Risulta immune da responsabilità colui che abbia rivestito la carica di amministratore prima del compimento degli atti distrattivi; né ne può essere invocata la responsabilità per il mero fatto che a una certa data il capitale sociale fosse andato perduto e dovesse cessare l’attività sociale, a meno che non venga ipotizzata – e poi provata – una colpa dell’amministratore in relazione alle perdite maturate fino a quella data.
In presenza di lacune della contabilità sociale il danno causato dalla condotta distrattiva degli amministratori non può che essere liquidato in via equitativa.
Il danno causato dalla condotta distrattiva può essere in un primo momento quantificato nel valore del bene oggetto di distrazione, così come determinato da una perizia di parte non contestata (nel caso di specie trattavasi di software valutato dal fallimento attore in Euro 170.000,00, valore ridotto prudenzialmente di Euro 10.000,00).

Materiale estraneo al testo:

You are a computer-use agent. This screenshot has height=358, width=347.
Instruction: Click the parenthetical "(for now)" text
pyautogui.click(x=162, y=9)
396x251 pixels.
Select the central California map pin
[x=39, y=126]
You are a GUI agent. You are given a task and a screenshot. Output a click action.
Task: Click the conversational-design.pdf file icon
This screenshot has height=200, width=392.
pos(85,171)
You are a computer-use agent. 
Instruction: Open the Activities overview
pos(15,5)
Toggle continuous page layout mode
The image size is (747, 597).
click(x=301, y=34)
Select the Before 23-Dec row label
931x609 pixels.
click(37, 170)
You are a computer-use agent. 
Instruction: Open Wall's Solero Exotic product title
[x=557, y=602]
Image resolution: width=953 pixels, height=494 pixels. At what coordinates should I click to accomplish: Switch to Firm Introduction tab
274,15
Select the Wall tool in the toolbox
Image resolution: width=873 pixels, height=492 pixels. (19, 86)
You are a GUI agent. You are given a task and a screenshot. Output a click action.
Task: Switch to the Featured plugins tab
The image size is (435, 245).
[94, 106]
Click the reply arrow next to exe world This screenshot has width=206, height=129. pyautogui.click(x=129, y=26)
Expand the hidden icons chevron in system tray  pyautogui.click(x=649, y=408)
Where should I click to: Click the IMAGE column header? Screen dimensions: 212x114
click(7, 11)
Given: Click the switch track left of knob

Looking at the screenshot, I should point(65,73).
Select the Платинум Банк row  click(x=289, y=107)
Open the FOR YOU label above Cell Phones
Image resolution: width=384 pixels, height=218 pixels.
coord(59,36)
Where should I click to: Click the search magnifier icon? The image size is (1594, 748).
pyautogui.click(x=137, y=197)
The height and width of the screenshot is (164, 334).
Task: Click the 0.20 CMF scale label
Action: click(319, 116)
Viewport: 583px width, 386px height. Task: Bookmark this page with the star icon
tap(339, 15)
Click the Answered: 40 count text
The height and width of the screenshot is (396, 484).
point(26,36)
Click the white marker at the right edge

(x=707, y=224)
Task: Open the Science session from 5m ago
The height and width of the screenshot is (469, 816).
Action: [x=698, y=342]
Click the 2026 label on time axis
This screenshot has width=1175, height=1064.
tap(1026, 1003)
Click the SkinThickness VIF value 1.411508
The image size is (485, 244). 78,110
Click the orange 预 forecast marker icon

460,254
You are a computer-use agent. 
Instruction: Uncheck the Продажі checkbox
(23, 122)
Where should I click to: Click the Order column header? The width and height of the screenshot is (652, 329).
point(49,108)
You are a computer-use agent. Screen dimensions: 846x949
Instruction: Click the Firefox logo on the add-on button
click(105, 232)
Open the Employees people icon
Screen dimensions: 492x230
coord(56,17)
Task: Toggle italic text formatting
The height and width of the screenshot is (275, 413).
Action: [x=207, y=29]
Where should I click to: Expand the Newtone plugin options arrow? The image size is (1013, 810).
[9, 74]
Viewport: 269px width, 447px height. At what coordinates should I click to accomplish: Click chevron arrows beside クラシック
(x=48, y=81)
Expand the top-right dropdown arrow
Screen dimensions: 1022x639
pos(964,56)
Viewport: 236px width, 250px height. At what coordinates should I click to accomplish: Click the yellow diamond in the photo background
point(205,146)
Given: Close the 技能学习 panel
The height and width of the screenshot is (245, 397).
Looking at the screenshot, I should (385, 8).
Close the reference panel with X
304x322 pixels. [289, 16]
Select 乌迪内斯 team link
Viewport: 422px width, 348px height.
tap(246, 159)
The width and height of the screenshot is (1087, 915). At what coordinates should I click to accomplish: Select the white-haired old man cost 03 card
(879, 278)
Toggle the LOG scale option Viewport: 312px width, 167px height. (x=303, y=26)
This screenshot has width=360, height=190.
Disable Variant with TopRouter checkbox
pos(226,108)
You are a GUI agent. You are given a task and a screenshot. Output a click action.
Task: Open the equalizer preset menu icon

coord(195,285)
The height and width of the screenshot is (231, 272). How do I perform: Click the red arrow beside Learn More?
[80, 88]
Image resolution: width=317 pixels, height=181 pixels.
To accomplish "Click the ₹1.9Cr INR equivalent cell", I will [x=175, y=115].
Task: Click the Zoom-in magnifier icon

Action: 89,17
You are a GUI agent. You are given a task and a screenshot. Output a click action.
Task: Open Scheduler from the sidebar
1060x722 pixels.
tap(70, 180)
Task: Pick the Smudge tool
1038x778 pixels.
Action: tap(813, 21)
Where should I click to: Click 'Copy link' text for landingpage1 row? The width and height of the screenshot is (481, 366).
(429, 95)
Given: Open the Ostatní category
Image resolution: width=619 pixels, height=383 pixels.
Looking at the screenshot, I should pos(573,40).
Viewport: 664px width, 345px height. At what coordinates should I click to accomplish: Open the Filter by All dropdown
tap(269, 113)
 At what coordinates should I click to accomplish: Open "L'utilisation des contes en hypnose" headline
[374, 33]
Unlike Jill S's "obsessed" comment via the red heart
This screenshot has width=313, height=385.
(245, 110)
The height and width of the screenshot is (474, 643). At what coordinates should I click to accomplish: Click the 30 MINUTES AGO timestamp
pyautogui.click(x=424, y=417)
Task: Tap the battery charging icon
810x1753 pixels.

Per altra via, il danno causato dagli amministratori può essere determinato in base alla crescita del valore negativo del patrimonio sociale, seguendo un metodo vicino a quello dei netti patrimoniali (nel caso di specie, il Collegio ha preso a riferimento il bilancio al 31 dicembre 2005 della fallita approvato solo il 16 dicembre 2006, quando la società era stata già messa in liquidazione ed era in avanzata fase di realizzazione lo spostamento delle utilità sociali a una nuova società. Siccome il bilancio al 16 dicembre 2006 evidenziava una perdita di Euro 1.170.016,00, in buona parte effetto dell’abbattimento delle immobilizzazioni immateriali che nel bilancio al 31 dicembre (si deve presumere, ndr) 2004 erano state capitalizzate per Euro 754.942,00, il Collegio ha ritenuto che nel periodo in cui l’attività sociale avrebbe dovuto essere interrotta per effetto delle perdite al 31 dicembre (si deve ritenere, ndr) 2004 fossero maturate ulteriori perdite per Euro 410.000,00 e in tale cifra è stato determinato il danno equitativamente).